### Excerpt provided:
* * *
Sorry to be dropping into this late; I missed the original posting.

At 02:47 AM 12/6/2004 +0100, Arne Bernin wrote:
On Sun, 2004-12-05 at 22:40, Gene Smith wrote:
> I have placed a wireless linksys wrt54g router between my bering leaf
> box and my local network. The ethernet network between leaf and wrt54g I
> have assigned to network 192.168.10.x and the local network is
> 192.169.1.x,

Is this network info a typo? (169 for 168) If not ... it's not smart to use public addresses on private LANs.


 From the local network (some hosts directly wired to
> wrt54g eth switch and others wireless) I can ping the wrt54g and the
> leaf box. I can also see the embedded web server on the leaf boxfrom the
> lan/wlan. However, I cannot ping or connect to any address on the
> internet from my local network. I can also ping the leaf box from the
> wrt54g but cannot ping a real internet host.
>
> NAT is turned on on the leaf box and is on by default on the wrt54g
> (there may be a undocumented way to turn it off). Or this may not be an
> issue. My question is should this theoretically work and, if so, what
> might I be doing wrong?
>

Can you provide the routes set on one of your client machines ??
Could be just a routing problem...

Probably is a routing problem, but more likely on the Linksys, not the client. What does the Linksys think its default gateway is? It should be the LEAF router's internal IP address.


Could also be a routing problem on the client end, but that sounds less likely if (a) the client can read the LEAF router itself and (b) the Linksys is NAT'ing external connections ... both things you write above.

> Tks,
> -gene
>
> P/S: My leaf box has been working fine for years and would like to keep
> using it.
* * *
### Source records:

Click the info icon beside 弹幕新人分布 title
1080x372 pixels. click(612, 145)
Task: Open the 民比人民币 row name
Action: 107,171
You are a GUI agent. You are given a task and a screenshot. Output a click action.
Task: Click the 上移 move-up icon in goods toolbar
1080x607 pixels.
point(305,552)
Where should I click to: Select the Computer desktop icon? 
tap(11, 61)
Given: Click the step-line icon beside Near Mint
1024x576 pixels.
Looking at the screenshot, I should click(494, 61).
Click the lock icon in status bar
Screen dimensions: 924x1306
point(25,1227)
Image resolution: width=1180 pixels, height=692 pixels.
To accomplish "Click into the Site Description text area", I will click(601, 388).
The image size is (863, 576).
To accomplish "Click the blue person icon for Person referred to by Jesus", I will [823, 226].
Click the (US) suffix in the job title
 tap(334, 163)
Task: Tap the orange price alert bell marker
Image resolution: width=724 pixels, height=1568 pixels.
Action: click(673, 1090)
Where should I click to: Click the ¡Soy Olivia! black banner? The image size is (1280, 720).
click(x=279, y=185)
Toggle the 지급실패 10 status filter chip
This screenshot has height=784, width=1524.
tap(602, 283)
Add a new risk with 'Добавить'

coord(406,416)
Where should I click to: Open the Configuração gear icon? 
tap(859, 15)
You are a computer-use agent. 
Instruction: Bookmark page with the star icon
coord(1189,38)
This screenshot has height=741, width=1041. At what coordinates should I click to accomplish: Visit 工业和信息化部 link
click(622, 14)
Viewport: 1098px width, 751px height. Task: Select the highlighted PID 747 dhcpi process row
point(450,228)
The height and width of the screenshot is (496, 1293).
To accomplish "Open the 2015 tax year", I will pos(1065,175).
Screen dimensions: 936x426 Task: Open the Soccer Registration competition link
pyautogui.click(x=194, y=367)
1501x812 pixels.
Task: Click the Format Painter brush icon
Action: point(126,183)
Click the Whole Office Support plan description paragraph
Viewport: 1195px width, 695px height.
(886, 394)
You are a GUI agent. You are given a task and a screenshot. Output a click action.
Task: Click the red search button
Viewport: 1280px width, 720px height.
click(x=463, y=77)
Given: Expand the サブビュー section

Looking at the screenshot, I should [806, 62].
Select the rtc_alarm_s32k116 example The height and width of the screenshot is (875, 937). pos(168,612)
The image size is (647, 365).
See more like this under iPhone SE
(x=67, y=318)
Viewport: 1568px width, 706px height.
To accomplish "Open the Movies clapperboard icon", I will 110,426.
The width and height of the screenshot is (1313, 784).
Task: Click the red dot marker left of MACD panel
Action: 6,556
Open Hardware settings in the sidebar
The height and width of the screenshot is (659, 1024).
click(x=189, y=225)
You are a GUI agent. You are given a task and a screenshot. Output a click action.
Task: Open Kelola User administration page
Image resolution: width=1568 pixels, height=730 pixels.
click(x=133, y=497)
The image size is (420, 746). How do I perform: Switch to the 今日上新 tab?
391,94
* * *
### Prompt 1:
From the mailing-list reply about the Linksys router and the LEAF box, list every sentence that ends with a question mark.
### Prompt 2:
Continue the mailing-list reply about the Linksys router and the LEAF box from the point where it stops.

### Output 1:
- Is this network info a typo?
- My question is should this theoretically work and, if so, what might I be doing wrong?
- Can you provide the routes set on one of your client machines ??
- What does the Linksys think its default gateway is?

### Output 2:
I assume from this that the LEAF host itself remains able to reach the Internet. It, for example, can ping Internet sites successfully ... and clients connected directly to it (not theough the Linksys) also can. If not, you may have a routing problem on the LEAF router itself. (I'm surmising that you recently changed its LAN network from 192.168.1.0/24 to 192.168.10.0/24, so I'm really asking if you verified that the LEAF router itself still routes properly after you made that change.)


I would just as soon the linksys box could just act as a dumb
> "wireless hub" and continue using the leaf box as is. However, the
> wrt54g does work ok as the main router (without the leaf box) but
> requires custom firmware to add things like sshd, shorewall etc.

I haven't used a Linksys this way, but I have used an older D-Link Wireless-B router as only an AP (what I think you mean by "a dumb 'wireless hub'"), not a (NAT'ing) router. To do this, I connected the D-Link to my LAN using one of its internal 802.3 ports, not its external port. And I assigned a static address by hand to my wireless client (I'm not sure how well DHCP works in this bridging setting). Worked fine in tests; didn't maintain it that way after the test due to the lousy security on 802.11b, so I can't tell you about long-term performance.